Required work = Give only the number of lines in the records that include the string "computer".

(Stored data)
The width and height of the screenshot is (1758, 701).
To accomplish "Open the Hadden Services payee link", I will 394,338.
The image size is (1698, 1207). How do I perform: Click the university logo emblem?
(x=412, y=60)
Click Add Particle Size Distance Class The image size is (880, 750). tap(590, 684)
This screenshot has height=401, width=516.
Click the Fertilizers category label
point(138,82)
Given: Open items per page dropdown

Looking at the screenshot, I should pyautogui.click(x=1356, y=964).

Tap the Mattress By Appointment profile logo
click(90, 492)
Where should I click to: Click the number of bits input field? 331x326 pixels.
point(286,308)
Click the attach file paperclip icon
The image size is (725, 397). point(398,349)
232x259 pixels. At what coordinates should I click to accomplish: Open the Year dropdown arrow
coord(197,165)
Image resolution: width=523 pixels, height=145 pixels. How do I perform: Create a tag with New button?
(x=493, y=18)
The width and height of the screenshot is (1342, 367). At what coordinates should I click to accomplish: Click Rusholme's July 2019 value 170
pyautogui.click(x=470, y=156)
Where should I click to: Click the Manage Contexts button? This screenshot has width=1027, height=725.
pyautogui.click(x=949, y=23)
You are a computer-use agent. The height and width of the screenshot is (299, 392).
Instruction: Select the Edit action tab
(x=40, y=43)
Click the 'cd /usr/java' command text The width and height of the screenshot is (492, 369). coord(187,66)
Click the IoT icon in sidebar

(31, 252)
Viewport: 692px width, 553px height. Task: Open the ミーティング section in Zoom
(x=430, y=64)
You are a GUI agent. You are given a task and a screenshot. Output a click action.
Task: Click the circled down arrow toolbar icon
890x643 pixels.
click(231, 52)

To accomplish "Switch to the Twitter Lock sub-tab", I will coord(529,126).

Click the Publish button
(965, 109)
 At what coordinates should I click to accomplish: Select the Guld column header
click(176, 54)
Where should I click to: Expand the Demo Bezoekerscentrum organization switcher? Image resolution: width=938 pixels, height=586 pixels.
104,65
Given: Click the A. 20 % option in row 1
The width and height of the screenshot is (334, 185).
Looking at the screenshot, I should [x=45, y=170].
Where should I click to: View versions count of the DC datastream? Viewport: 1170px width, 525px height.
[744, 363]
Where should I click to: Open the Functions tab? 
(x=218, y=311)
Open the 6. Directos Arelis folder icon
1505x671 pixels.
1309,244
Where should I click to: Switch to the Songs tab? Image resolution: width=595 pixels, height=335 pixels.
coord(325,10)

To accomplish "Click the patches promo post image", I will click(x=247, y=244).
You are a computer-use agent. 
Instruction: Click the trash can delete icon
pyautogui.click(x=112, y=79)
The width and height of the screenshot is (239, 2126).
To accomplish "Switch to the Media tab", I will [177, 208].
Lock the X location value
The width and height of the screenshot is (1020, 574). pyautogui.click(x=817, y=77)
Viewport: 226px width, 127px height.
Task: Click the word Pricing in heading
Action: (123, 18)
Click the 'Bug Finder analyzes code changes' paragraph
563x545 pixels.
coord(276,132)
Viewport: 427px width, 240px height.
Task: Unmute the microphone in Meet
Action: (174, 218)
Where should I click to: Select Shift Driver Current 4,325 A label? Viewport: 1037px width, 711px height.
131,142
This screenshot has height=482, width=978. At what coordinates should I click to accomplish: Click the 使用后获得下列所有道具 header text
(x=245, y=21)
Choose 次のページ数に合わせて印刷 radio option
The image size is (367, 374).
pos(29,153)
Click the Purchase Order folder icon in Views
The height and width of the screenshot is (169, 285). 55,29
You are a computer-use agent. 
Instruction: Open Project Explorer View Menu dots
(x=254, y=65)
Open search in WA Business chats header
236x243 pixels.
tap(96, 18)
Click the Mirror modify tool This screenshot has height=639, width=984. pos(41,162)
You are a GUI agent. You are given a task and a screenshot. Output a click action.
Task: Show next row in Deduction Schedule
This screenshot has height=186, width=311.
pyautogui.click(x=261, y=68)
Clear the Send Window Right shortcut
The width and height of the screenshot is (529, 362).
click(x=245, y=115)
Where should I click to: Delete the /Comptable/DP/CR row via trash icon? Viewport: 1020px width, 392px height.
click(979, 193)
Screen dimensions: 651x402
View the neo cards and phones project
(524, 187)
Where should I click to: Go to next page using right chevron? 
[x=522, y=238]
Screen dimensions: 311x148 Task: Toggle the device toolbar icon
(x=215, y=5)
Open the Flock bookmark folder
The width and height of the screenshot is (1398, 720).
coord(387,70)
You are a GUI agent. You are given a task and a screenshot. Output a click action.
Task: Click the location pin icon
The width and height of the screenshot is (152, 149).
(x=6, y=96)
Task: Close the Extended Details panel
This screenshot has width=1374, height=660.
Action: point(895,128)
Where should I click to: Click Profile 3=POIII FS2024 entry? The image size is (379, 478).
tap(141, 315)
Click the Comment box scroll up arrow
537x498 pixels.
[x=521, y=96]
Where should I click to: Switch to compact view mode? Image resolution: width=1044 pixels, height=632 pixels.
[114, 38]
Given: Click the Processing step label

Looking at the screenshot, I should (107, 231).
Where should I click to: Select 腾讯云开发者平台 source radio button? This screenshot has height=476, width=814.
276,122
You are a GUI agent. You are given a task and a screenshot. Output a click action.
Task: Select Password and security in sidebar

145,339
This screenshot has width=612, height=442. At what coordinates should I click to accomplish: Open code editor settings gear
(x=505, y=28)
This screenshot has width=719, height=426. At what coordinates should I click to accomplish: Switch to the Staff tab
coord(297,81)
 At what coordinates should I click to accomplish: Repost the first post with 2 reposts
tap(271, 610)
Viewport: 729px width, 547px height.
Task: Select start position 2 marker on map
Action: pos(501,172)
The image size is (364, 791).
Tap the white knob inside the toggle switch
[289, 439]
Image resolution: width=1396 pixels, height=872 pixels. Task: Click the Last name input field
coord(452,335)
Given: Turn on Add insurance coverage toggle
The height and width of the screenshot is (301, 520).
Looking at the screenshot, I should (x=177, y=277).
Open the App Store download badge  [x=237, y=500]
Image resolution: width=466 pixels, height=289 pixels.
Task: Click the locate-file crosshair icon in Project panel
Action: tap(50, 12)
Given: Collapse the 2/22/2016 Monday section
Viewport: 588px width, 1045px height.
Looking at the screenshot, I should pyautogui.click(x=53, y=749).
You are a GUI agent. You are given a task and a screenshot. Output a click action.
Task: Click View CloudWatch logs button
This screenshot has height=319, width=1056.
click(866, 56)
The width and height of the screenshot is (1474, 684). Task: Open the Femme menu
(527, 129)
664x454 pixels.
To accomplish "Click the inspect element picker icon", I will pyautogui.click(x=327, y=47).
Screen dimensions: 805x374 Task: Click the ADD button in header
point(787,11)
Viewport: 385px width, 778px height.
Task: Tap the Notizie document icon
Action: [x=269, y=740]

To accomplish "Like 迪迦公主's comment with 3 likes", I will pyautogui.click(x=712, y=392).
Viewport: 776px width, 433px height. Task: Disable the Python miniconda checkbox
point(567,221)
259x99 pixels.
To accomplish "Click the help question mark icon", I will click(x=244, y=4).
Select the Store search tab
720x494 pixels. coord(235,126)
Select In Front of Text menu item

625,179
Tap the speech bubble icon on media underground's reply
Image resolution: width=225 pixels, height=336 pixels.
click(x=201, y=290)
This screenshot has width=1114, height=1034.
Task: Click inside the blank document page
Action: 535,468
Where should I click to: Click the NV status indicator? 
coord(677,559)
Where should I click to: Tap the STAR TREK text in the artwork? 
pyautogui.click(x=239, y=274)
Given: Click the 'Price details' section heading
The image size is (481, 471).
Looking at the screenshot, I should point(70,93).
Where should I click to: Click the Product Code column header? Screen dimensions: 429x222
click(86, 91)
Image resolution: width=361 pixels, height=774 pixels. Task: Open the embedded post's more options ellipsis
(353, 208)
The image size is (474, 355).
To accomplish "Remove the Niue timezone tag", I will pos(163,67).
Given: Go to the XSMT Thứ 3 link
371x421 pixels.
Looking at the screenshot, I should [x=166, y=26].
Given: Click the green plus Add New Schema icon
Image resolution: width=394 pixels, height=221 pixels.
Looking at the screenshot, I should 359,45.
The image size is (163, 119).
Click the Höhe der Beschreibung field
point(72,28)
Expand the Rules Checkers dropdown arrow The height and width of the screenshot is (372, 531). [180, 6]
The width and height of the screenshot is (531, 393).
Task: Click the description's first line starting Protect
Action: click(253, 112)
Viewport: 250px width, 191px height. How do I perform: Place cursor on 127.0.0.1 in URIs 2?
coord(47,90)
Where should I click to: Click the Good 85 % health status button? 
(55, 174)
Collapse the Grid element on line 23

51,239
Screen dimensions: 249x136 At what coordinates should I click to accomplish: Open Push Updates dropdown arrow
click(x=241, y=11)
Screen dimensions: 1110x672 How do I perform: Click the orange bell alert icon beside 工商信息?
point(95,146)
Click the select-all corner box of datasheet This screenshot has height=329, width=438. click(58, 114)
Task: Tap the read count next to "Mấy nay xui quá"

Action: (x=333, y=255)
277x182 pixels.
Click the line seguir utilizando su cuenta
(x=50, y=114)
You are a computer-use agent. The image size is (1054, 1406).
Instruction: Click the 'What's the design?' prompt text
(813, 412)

Task answer = 4